002-Add-Precomputed-Examples¶
📥 Download 002-Add-Precomputed-Examples.ipynb and try it out
Introduction¶
This notebook is meant for someone with minimal knowledge, to be able to meaningfully use the most important functions of the Geospatial SDK.
For more information about the Geospatial Studio see the docs page: Geospatial Studio Docs
For more information about the Geospatial Studio SDK and all the functions available through it, see the SDK docs page: Geospatial Studio SDK Docs
%load_ext autoreload
%autoreload 2
# import the required packages
from geostudio import Client
from geostudio import gswidgets
Connecting to the platform¶
First, we set up the connection to the platform backend. To do this we need the base url for the studio UI and an API key.
To get an API Key:
- Go to the Geospatial Studio UI page and navigate to the Manage your API keys link.
- This should pop-up a window where you can generate, access and delete your api keys. NB: every user is limited to a maximum of two activate api keys at any one time.
Store the API key and geostudio ui base url in a credentials file locally, for example in /User/bob/.geostudio_config_file. You can do this by:
echo "GEOSTUDIO_API_KEY=<paste_api_key_here>" > .geostudio_config_file
echo "BASE_STUDIO_UI_URL=<paste_ui_base_url_here>" >> .geostudio_config_file
Copy and paste the file path to this credentials file in call below.

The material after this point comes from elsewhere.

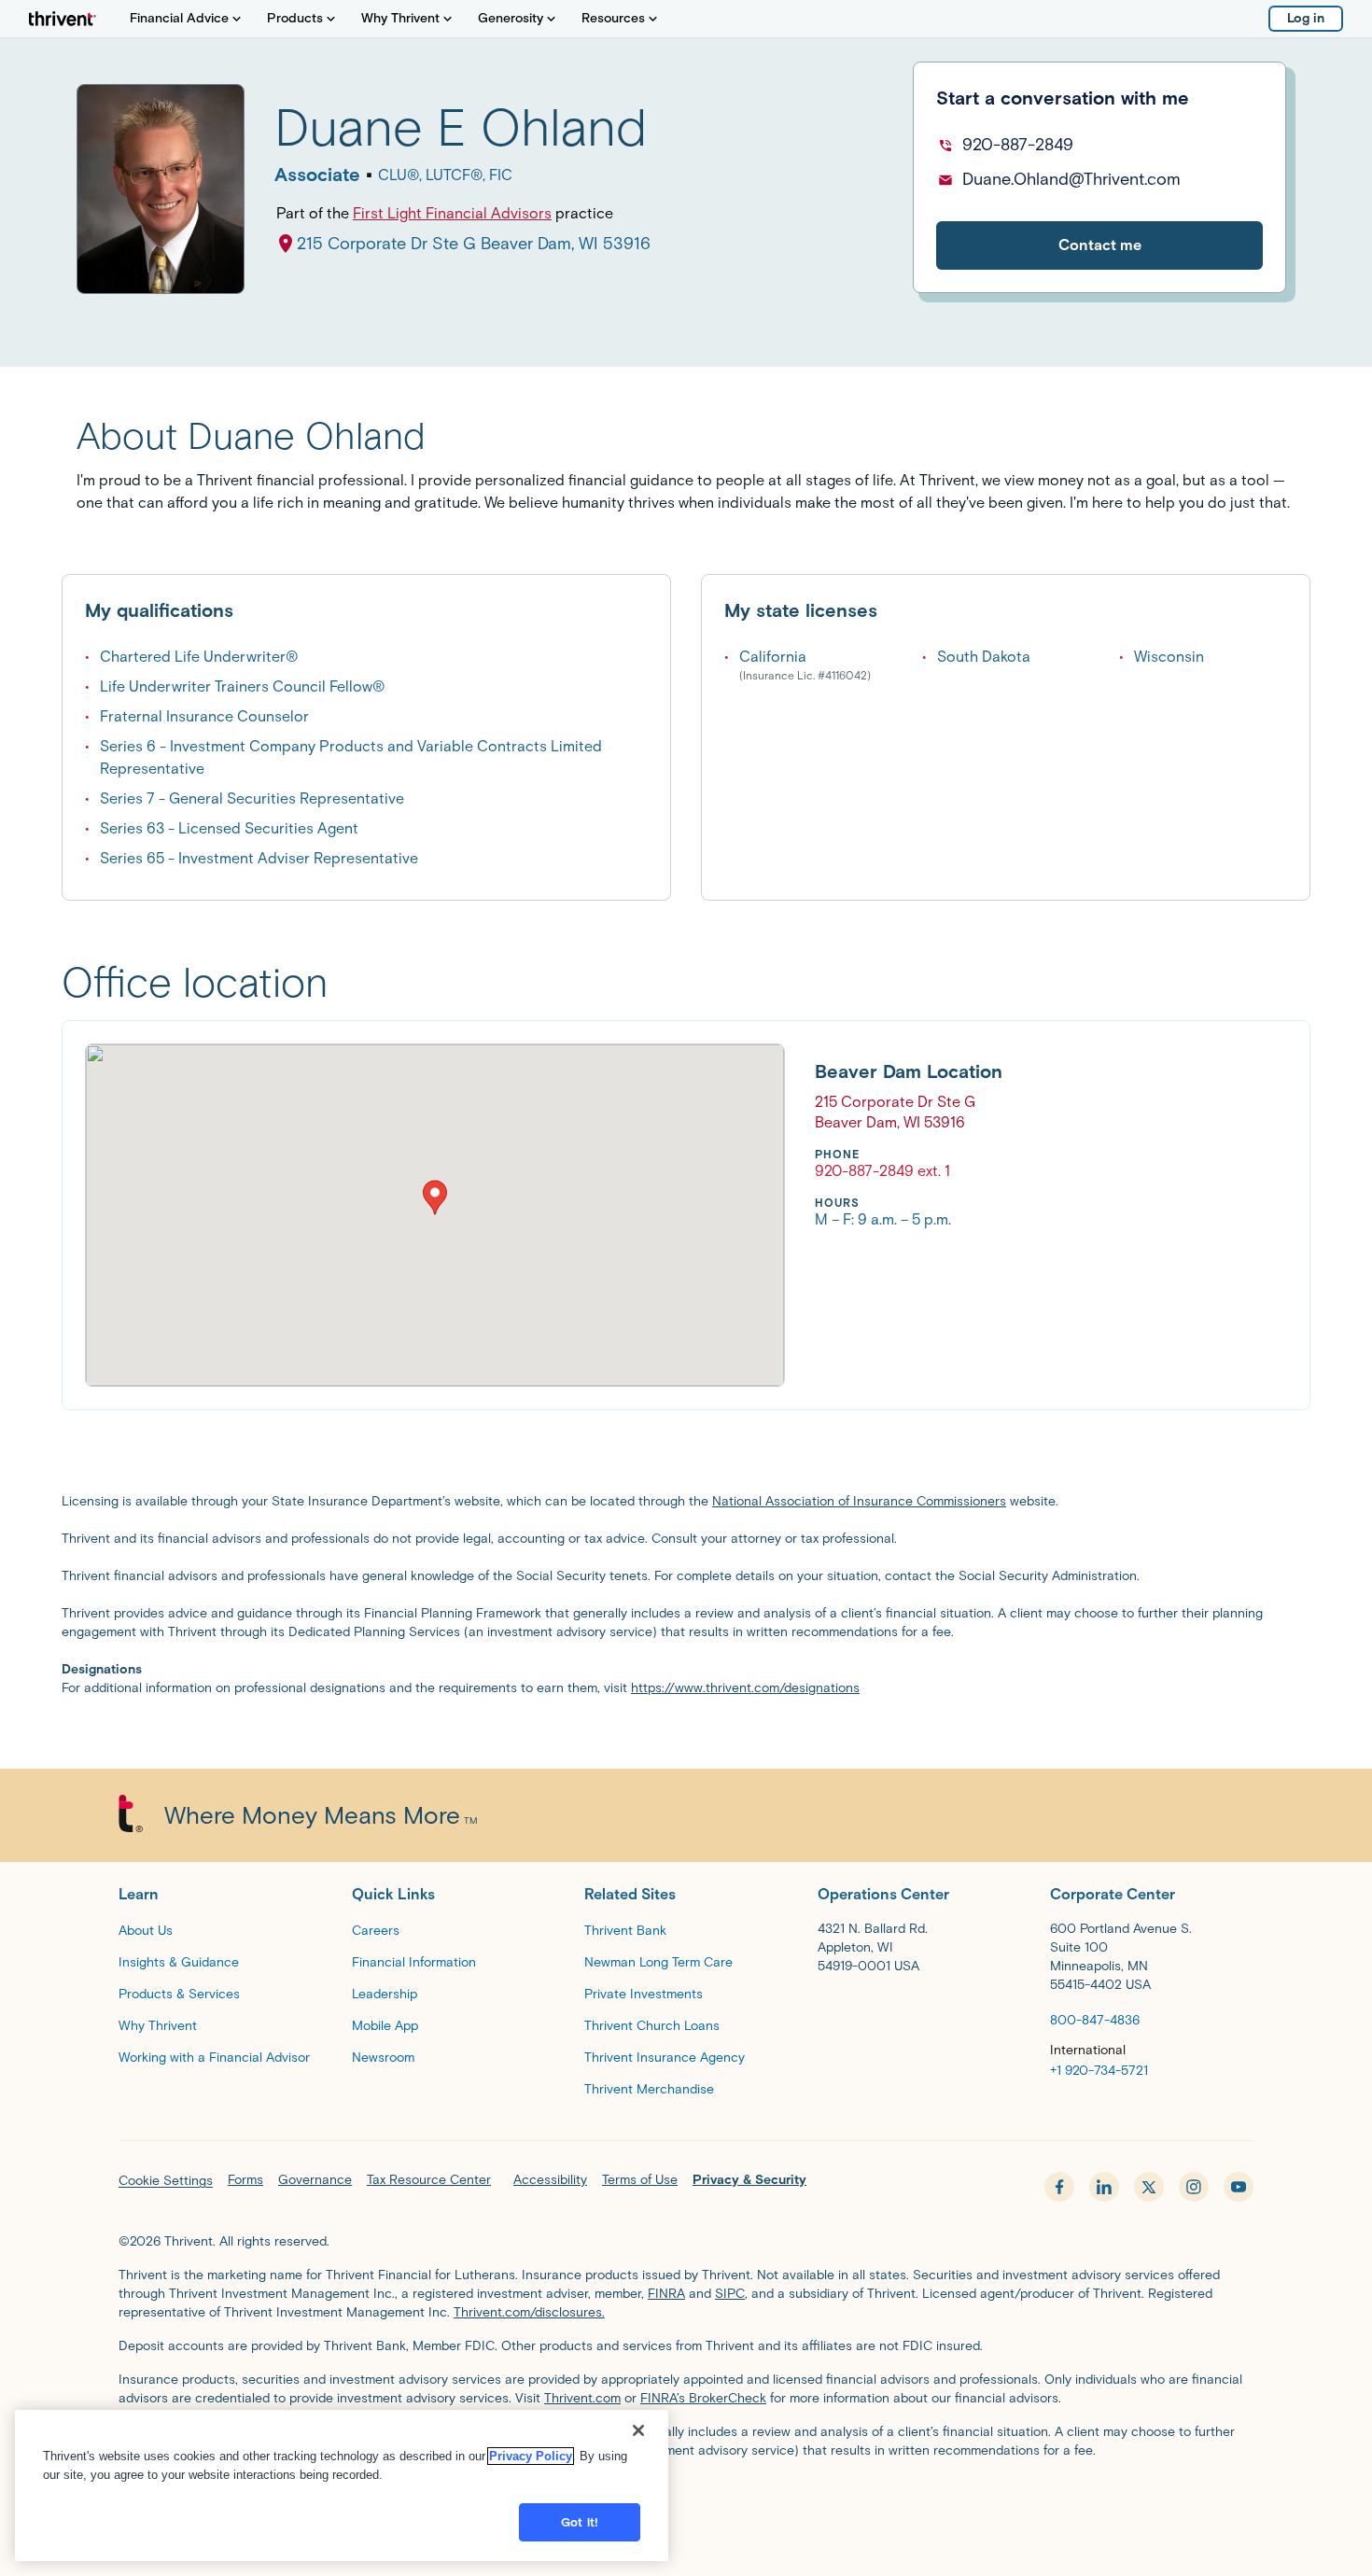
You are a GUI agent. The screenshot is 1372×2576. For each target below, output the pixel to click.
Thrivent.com (582, 2398)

#############################################################
# Initialize Geostudio client using a geostudio config file
#############################################################
gfm_client = Client(geostudio_config_file=".geostudio_config_file")
Preparing layers¶
Now we have connected to the Geospatial Studio, we are ready to start preparing layers to be onboarded. To add a layer to the studio, a presigned link is used and you have to upload the files to the link outside of the studio.
Prerequisites¶
We support onboarding of;
- Raster Data
- GeoTIFF
- NetCDF
- Vector Data
- Shapefile
- GeoPackage
Below are the requirements for each file type.
GeoTIFF¶
For GeoTIFFs, especially where you have the same spatial domain over different temporal domain, you need to have each of individual tif files have the date in the file name in the format in this example somename_2024-04-27_whatever.tif and all the tif files zipped in a .zip file.
NetCDF¶
Onboard a single NetCDF file with the extension .nc
Shapefile¶
For shapefiles, zip all the mandatory files for a shp file in a .zip files. In the zip include only one shapefile.
GeoPackage¶
Onboard a single GeoPackage file with the extension .gpkg
Pushing the layers to a link¶
If you have your layers already in an environment like S3 or BOX etc, you can just get presigned links to them and ignore this section. However, ensure the links include the extension of the file being onboarded, e.g. .zip (for both tiff and shapefile), .nc, .gpkg
If you do not have an environment to upload your files, you can leverage a temporary COS storage that we provide. Generate the upload and download links using below code for each layer you want to add.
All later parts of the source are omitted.